**Provided passage**
━━━━━━
A leading force for the development of the western region, a junction between the east and the west, and linking the north and the south, the Chengdu-Chongqing area can receive industrial transfers from the coastal provinces, thus stimulating domestic demand in the region, he added.
“Building the Chengdu-Chongqing economic circle into an important growth pole and a new source of vitality will help address challenges and uncertainties in and outside China and consolidate national strategic security,” Tang said.
Competition to Coordination
Chengdu and Chongqing have similar development levels and industries. With the Chengdu-Chongqing economic circle, the two cities’ pillar industries will move from competition to coordination.
“The overlapping of the two cities’ industries is also the foundation for them to cooperate and achieve integration,” Zheng Bei, head of the Sichuan Provincial Development and Reform Commission, said.
For instance, earlier this year Chongqing and Sichuan signed a memorandum of understanding on port and logistics cooperation and a one-stop service cooperation agreement on international trade. Their transport authorities have also signed an agreement on integrated development of transport services.
Zheng said the cooperation between Chengdu and Chongqing will be intensified to establish industrial and value chains of global influence. In the future, they will strengthen infrastructure connectivity, industrial coordination and sharing of public services.
He also said the two cities will improve the quality and level of urbanization and continue to upgrade urban infrastructure and public services. More attention will be paid to raising the primary-level capacity of governance and making the region better able to support the concentration of industries and population. Rural-to-urban migration will be facilitated to advance economic restructuring and improve people’s wellbeing.
━━━━━━
**Data**
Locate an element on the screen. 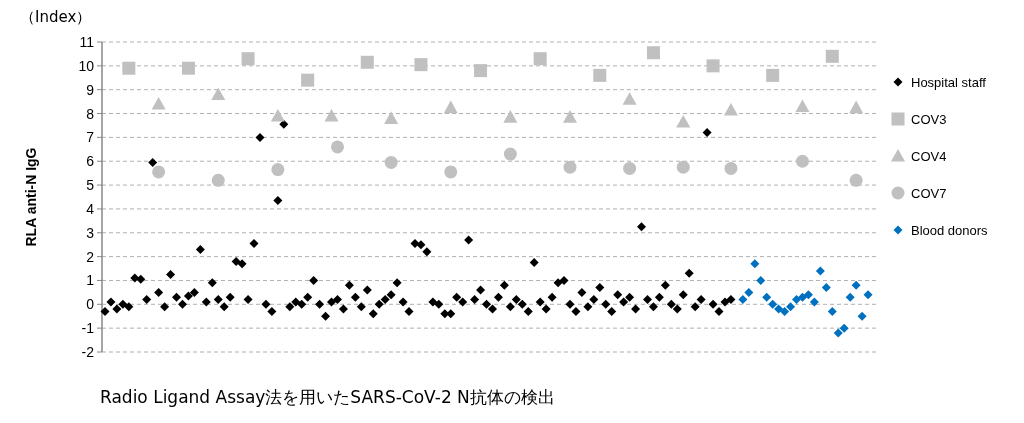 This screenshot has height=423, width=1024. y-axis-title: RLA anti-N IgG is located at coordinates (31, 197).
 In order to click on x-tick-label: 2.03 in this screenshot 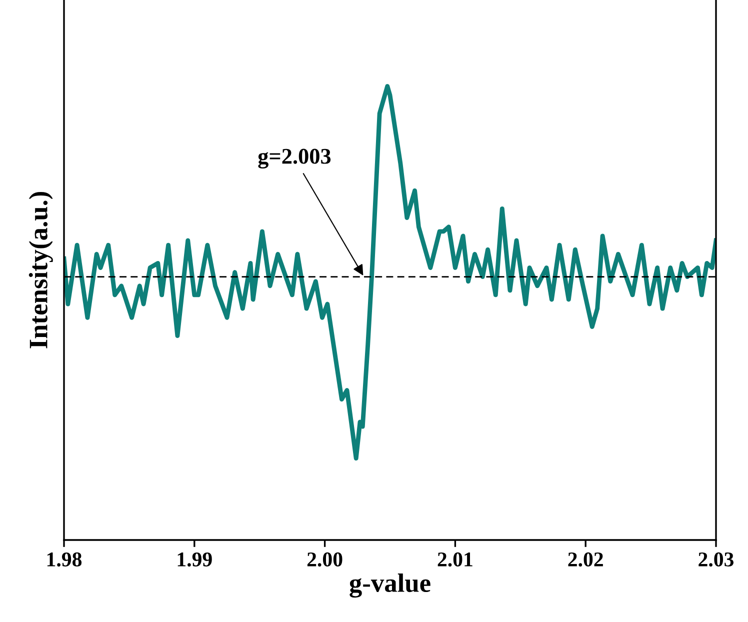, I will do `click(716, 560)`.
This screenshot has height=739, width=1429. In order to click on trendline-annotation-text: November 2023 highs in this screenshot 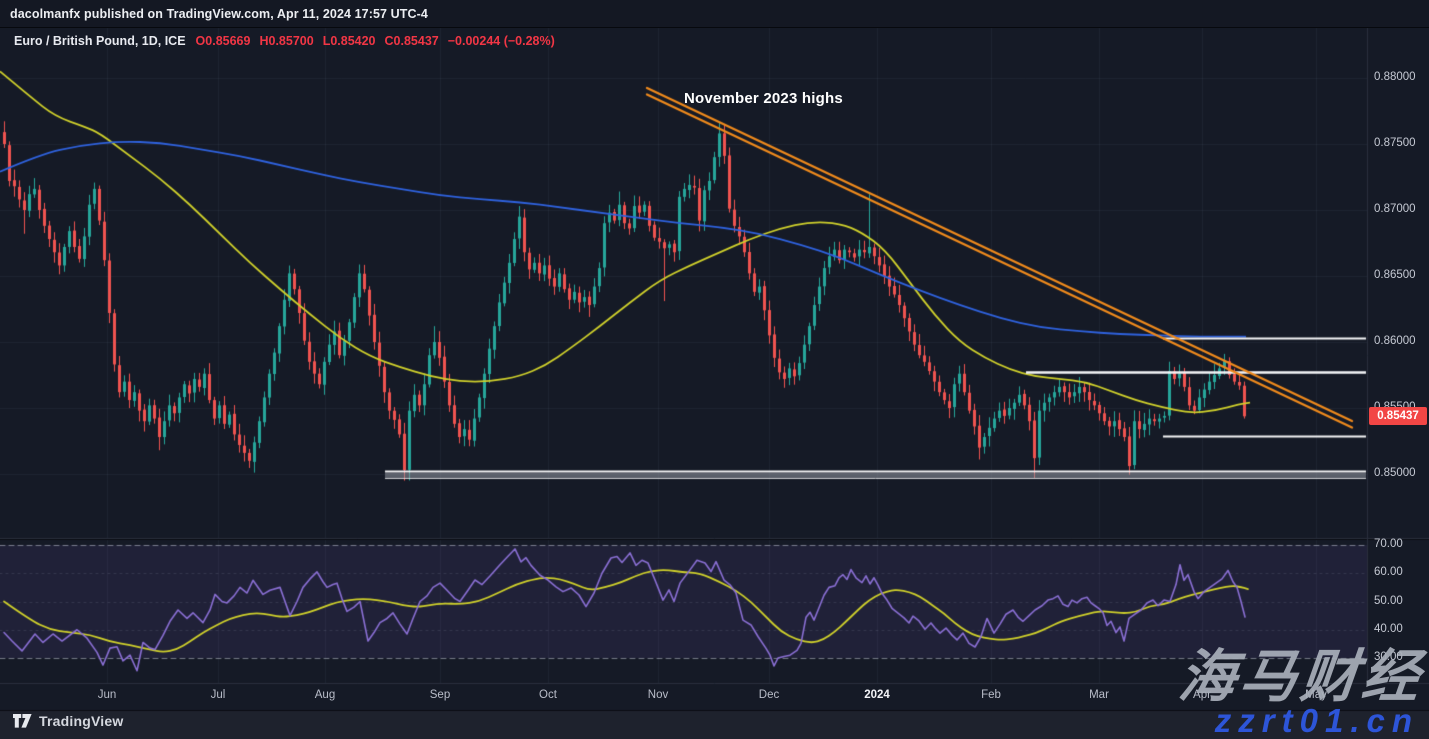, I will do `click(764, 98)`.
━━━━━━
**Problem 1**
Based on the passage about the Chengdu-Chongqing economic circle, decide whether each statement agrees with it. Answer yes or no for each, and quote the words that settle it. (a) Zheng Bei heads the Sichuan Provincial Development and Reform Commission. (b) Chongqing and Sichuan signed their memorandum on port and logistics cooperation last year. (c) Chengdu and Chongqing differ widely in their development levels.
**Problem 2**
In the passage about the Chengdu-Chongqing economic circle, what did the two transport authorities sign an agreement on?
**Problem 3**
From the passage about the Chengdu-Chongqing economic circle, reproduce word for word the stretch from "He also said" through "improve people’s wellbeing.".

**Answer space 1**
(a) Yes: "Zheng Bei, head of the Sichuan Provincial Development and Reform Commission"
(b) No: "earlier this year Chongqing and Sichuan signed a memorandum of understanding on port and logistics cooperation"
(c) No: "Chengdu and Chongqing have similar development levels and industries."

**Answer space 2**
The integrated development of transport services.

**Answer space 3**
He also said the two cities will improve the quality and level of urbanization and continue to upgrade urban infrastructure and public services. More attention will be paid to raising the primary-level capacity of governance and making the region better able to support the concentration of industries and population. Rural-to-urban migration will be facilitated to advance economic restructuring and improve people’s wellbeing.